I stare at the cracks in the table, silently letting it sink in.

"Gemma, please tell me you didn't," she says, stunned. "Please, please tell me I'm wrong."

I glance down at my hands, which are trembling. Guilt creeps back inside of me as I'm bluntly reminded of what I'm capable of and what I did to Nicholas. The guilt spreads through me like venom and my stomach churns as I visualize him being chained to the ball. However, I can't fall apart right now. I'm on a mission. An unknown mission at the moment, but I'll figure it out once I get my answer.

Taking a deep breath, I shove the guilt away. I'm here to find out about the Cornu Lepore, not to cry over something I did to the half-Faerie. I lift my gaze up from the table and meet Nalina's horrified gaze.

"I'm not proud of it or anything that I did while I was under the influence of Helena, but I still feel responsible. I can't do anything about it right now, though." I lower my hands onto the table and splay my palms across the wood. "There are too many other things I have to do first and then I'll fix what I did."

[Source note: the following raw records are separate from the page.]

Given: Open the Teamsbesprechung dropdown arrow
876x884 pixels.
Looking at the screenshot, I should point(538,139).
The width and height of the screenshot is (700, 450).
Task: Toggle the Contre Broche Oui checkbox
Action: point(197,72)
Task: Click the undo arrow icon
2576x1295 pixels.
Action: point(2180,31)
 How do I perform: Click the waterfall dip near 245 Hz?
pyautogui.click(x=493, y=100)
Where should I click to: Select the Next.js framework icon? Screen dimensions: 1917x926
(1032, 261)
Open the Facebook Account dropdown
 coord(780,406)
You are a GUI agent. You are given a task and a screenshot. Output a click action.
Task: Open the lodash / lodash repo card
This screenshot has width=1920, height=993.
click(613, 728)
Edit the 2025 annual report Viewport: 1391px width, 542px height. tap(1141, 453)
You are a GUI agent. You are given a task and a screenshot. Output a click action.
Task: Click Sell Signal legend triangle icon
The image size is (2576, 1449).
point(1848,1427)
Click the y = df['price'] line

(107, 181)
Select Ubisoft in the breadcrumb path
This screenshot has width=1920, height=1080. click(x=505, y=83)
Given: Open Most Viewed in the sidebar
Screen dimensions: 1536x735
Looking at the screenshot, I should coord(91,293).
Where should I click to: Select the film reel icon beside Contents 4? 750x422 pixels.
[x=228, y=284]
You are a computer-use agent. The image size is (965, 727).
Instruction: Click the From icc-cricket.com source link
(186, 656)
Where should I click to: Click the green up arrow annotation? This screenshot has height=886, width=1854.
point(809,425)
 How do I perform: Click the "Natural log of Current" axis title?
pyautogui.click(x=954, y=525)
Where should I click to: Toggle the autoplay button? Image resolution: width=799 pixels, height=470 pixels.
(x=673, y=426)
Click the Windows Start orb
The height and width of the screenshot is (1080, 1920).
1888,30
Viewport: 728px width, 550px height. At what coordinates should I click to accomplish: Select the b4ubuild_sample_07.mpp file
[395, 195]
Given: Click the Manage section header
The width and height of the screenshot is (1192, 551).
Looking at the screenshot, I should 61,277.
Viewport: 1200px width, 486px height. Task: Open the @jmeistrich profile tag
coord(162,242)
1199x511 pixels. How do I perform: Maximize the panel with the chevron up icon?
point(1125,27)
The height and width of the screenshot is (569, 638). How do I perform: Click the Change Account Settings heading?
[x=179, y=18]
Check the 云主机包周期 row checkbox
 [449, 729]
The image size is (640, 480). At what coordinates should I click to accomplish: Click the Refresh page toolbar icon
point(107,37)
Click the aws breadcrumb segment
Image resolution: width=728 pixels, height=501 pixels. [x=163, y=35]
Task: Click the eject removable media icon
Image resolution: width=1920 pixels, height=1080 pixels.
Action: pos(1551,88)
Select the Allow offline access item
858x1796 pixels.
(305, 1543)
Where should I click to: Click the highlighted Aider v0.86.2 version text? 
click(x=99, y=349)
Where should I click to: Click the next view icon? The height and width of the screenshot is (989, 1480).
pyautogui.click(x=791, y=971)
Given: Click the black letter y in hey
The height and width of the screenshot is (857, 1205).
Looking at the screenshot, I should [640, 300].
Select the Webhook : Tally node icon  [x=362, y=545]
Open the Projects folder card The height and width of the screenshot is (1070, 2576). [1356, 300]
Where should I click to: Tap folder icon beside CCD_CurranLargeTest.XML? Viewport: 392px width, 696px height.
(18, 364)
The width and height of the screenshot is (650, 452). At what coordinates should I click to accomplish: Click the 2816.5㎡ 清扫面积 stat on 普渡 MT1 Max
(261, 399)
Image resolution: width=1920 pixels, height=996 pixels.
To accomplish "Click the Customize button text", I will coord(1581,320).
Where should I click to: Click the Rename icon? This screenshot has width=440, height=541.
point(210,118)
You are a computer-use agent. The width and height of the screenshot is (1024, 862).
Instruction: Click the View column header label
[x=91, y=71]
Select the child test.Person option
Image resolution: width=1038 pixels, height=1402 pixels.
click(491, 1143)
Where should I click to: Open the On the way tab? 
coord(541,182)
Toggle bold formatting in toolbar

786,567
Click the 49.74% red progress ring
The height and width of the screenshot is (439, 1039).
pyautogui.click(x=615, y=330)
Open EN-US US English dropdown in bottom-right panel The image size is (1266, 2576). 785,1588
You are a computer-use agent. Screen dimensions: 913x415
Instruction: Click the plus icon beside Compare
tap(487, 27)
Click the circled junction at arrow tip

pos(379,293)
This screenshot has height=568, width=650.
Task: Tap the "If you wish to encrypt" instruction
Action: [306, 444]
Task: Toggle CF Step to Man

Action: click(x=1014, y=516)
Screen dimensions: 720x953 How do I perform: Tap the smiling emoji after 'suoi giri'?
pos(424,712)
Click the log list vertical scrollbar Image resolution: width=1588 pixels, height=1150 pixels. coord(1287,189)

Nalina studies me intently as she grasps the handle of the cup holding her tea. "You're a real mystery to me. The last time I saw you, you were a terrified little girl and now you just seem cold, sad, and confused."

I feel cold, sad, and confused. "I think that's the case for most people who meet me." I decide it's time to get down to business and get the answers I need. I reach into my pocket, retrieve out the Cornu Lepore, and drop it down on the table between us. Even in the dim lighting the gold chain s.h.i.+mmers like magic.

Nalina sucks in a sharp breath as she stares at it with her jaw hanging open, then she quickly shoves her chair back and rises to her feet without saying a word. She picks up the cup of tea and carries it to the sink. She keeps her back to me as she pours the tea down the drain. "Why did you bring that here?" she asks, turning the faucet on, and then rinses out the cup.